By Isabelle Gunning
It’s been four years since Juneteenth was declared a federal holiday. And even though we can be sure that the forces behind renaming military bases for Confederate traitors would like to nullify it, the day reminds us how far we’ve come and how far we have to go.
There are never-ending efforts to erode legislative rights, and the efforts at psychological destruction of Black people remain a constant theme in sociological and psychological work as well as in literature. A recent reading of a beautiful coming-of-age novel highlighted for me the themes of spiritual and physical hunger that only an end to racial capitalism and misogyny can satisfy.
Big Girl, by Mecca Jamilah Sullivan, follows Malaya Clondon, a young African American girl, from the time she is eight years old until her teenage years on the verge of womanhood in 1990s Harlem. The novel’s focus is on Malaya’s weight and eating habits as she navigates a world where being “big” is despised.
Sullivan’s novel makes clear that Malaya’s weight, the heaviness in her body and its impact on her life, is more than a personal or physical matter.
“Malaya felt several women’s stories spread over her. She could see it—her grandmother’s shame spilling heavy onto her mother, her mother’s shame poured into her. For them and for all the nameless women breathing in the shadows of the family line, having the right body meant freedom. But it was a freedom none of them ever seemed to attain.”
This shame and false freedom reflect the racism and misogyny of the larger society in which Malaya, her mother, Nyela, and her grandmother, Mamere, live their lives. The weight of the trauma of these twin evils warps but does not eliminate the love that they have for themselves and each other. This psychological and spiritual trauma weighs and shapes the very bodies of the women in this story.
This is not a Christian or spiritual book. Yet it is the kind of well-written story that centers the experiences of Black women and girls that Womanist theologians use to explore and expand Christian and other religious values otherwise corrupted by racism, colonization, and patriarchy. As the Womanist theologian Melanie Jones Quarles states in her book Up Against a Crooked Gospel, “Black women’s bodies bear the weight of multidimensional assaults that hold deep historical memory and tell the story of a vicious religious and western social order.”

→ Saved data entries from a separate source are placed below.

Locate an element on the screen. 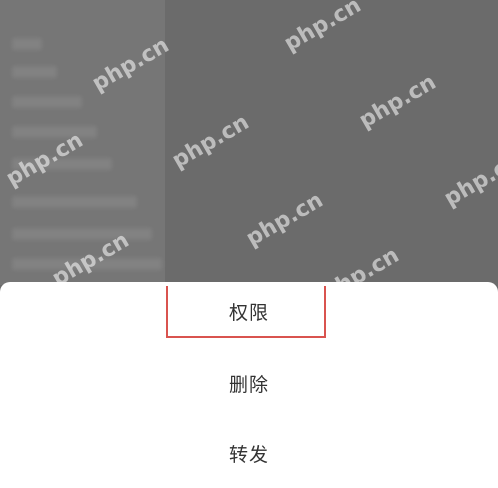  delete-menu-item: 删除 is located at coordinates (249, 384).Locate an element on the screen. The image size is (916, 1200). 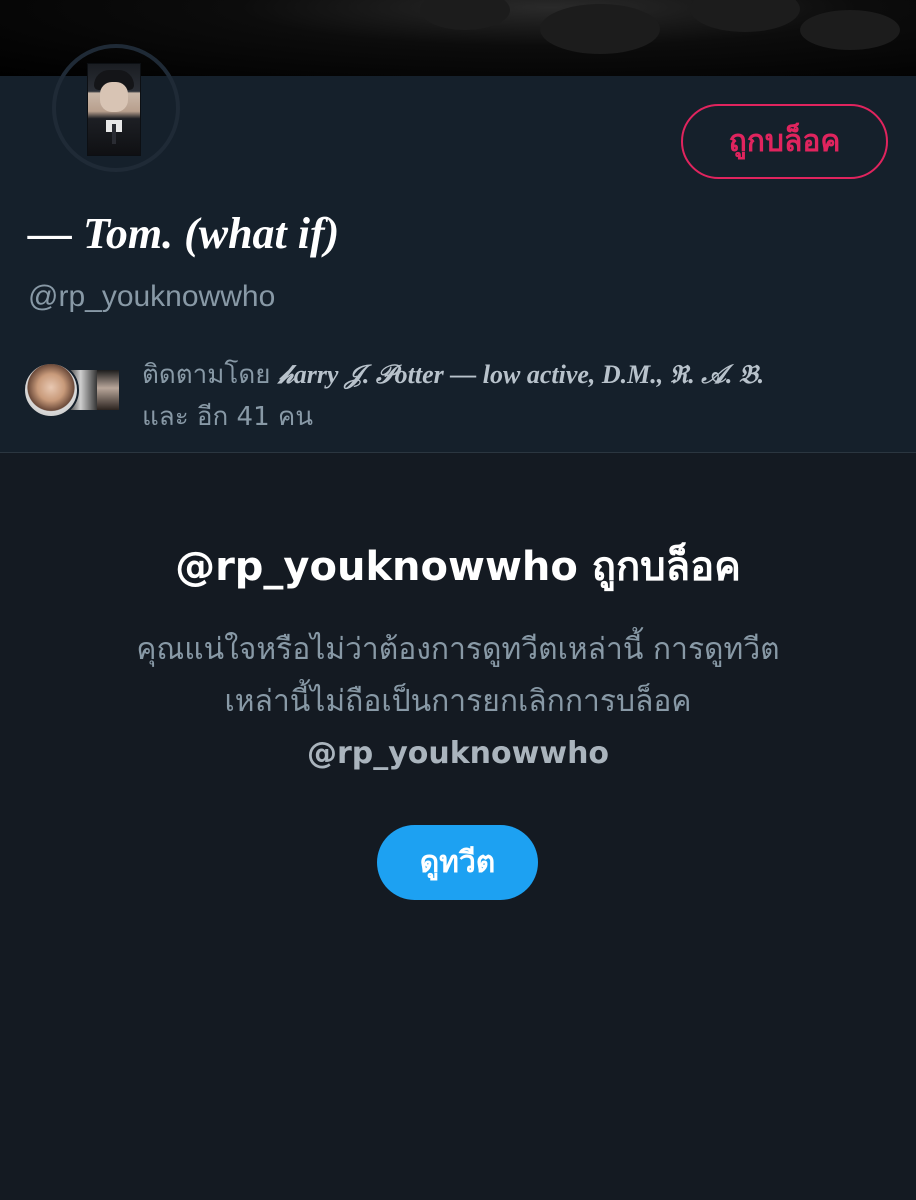
avatar-tie is located at coordinates (114, 134).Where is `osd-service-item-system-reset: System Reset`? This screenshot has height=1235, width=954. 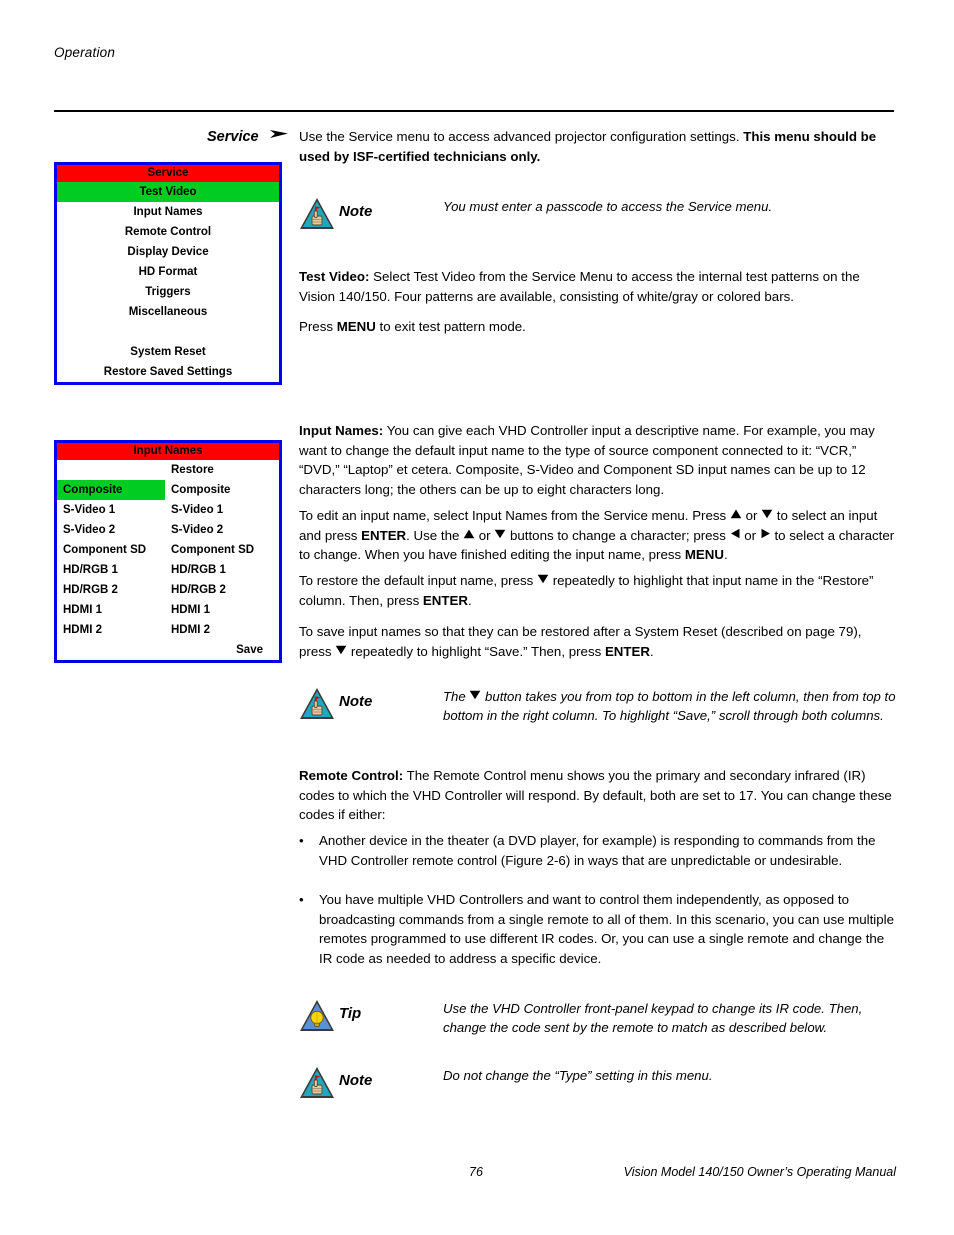 osd-service-item-system-reset: System Reset is located at coordinates (168, 352). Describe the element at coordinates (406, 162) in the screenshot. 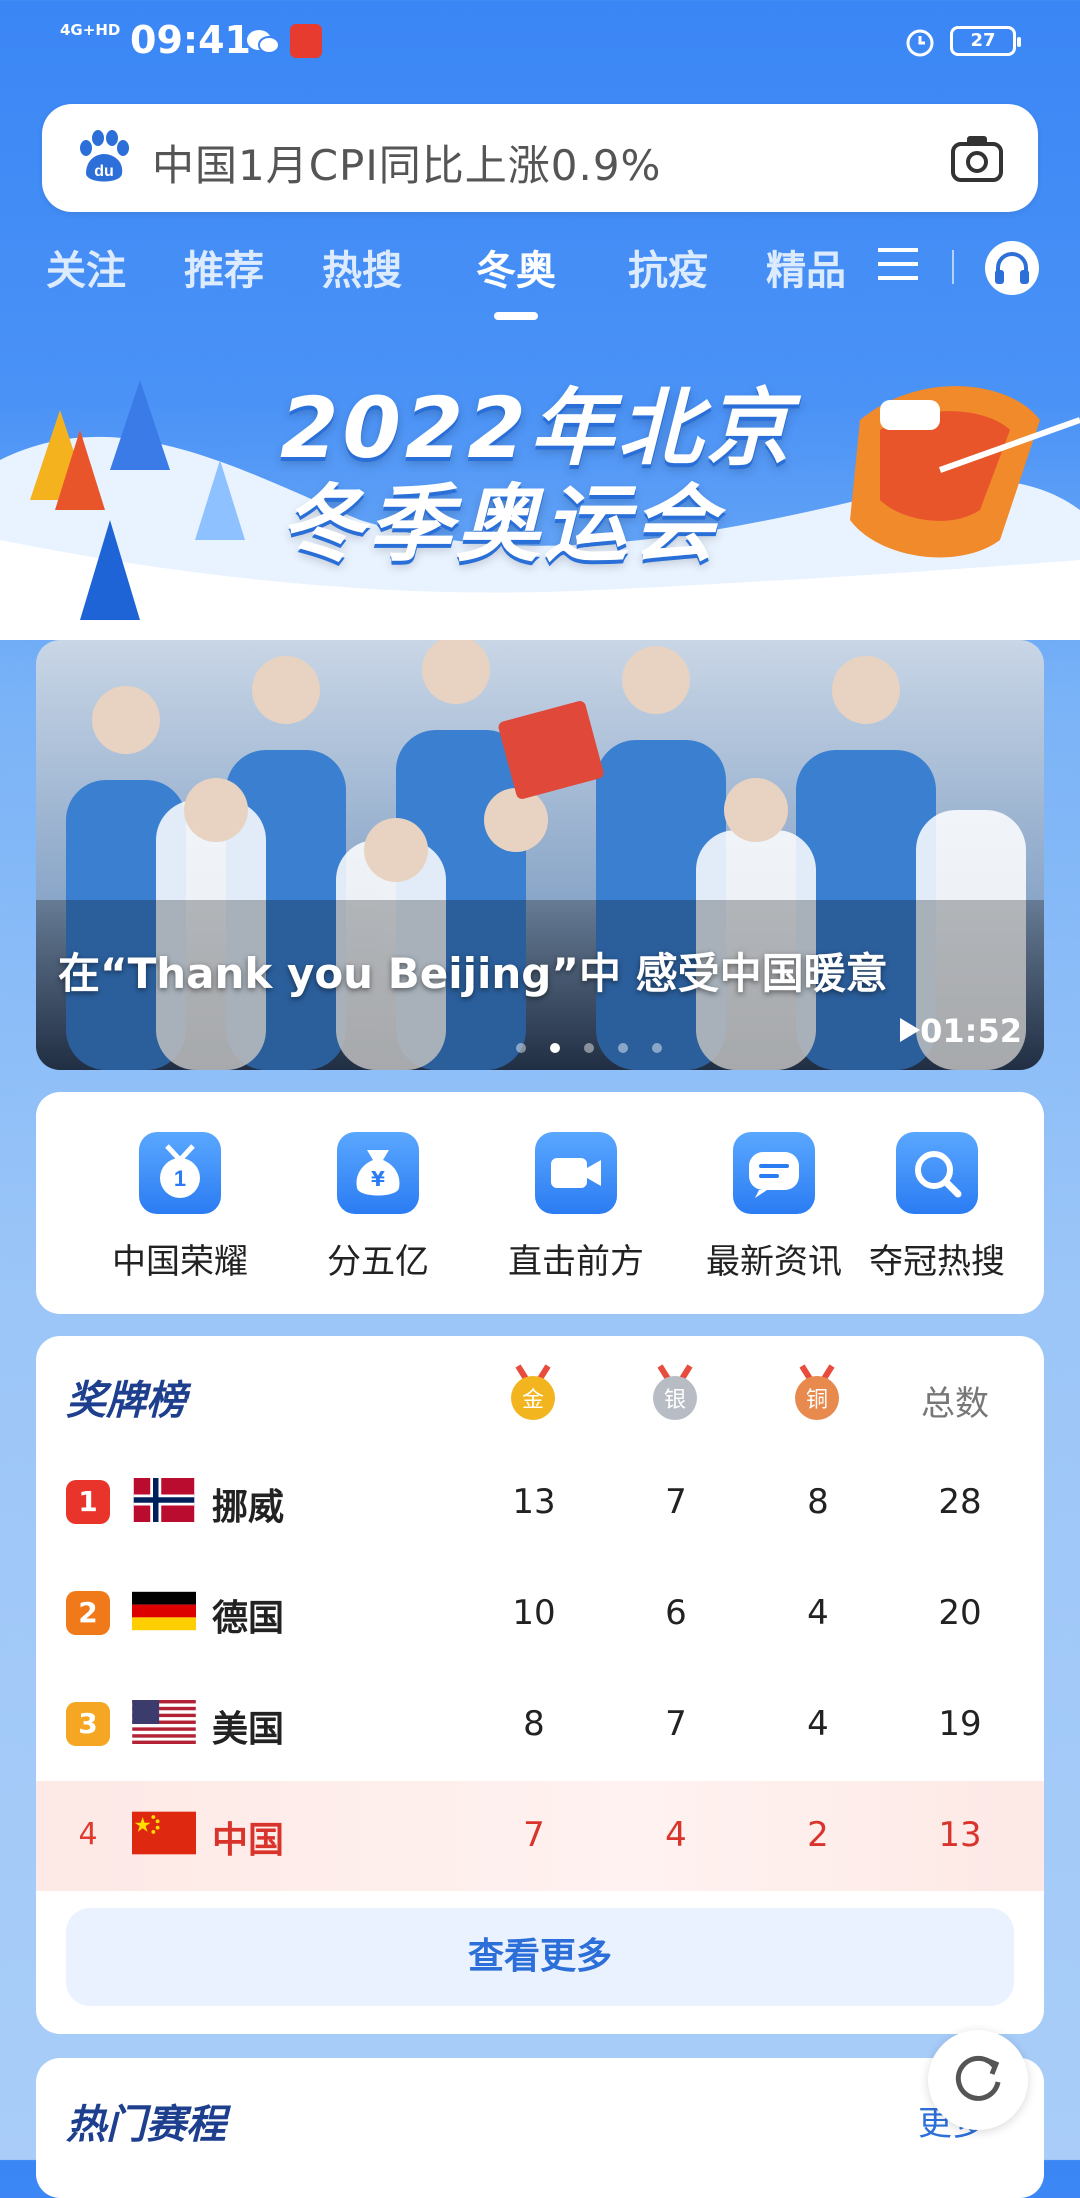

Malaya’s excessive eating is part of her attempt to fill the psychological and spiritual hole that has been excavated by racial capitalism, devouring her as an individual Black woman as it has eaten away at generations of Black women and at the entire Black community. Indeed, the larger society has been consumed by racial capitalism as all are commodified and have had their sense of beauty, self, and purpose demeaned and twisted in the pursuit of profits.
But the book is also about the human spirit. Malaya may get beaten, but she is not broken. She can see her mother’s genius, brilliance, and power as a Black woman academic in a prestigious ( read white) university—even when her mother cannot. And that “right seeing” is a vision that Malaya can begin to turn onto herself. It is a choice. I was reminded of Romans 12:2—as I read it with a Womanist’s eye: “Do not conform to the pattern of this world, but be transformed by the renewing of your mind. Then you will be able to test and approve what God’s will is—Her good, pleasing and perfect will.”
Even as racism, misogyny and capitalism warp the pattern of her world, Malaya has to choose. She can choose to not conform, little by little, and then to see a different vision of herself. She can begin to see her beauty and her right to be. She can remember that she, too, is made in the image and likeness of God. She can remember the truth, “The hugeness of living was not just for the rich or wispy or butter-colored. It was not just for the thin, white women or the men who made the rules. The spark, the speed, the bigness of living was for Malaya too. Her as much as anyone.”
The book is difficult and sad in some places but also provides the reader with insight into this young Black woman’s awakening. And in the process it reminds us all that, however difficult our path is at this moment, we too can choose to challenge the pattern of the world and triumph through our understanding of our own power and worth and the power and worth of our communities.
Isabelle Gunning is a law professor in Los Angeles, California. She is licensed as a practitioner/spiritual counselor by her home church, the Agape International Spiritual Center. She is a member of DSA-LA.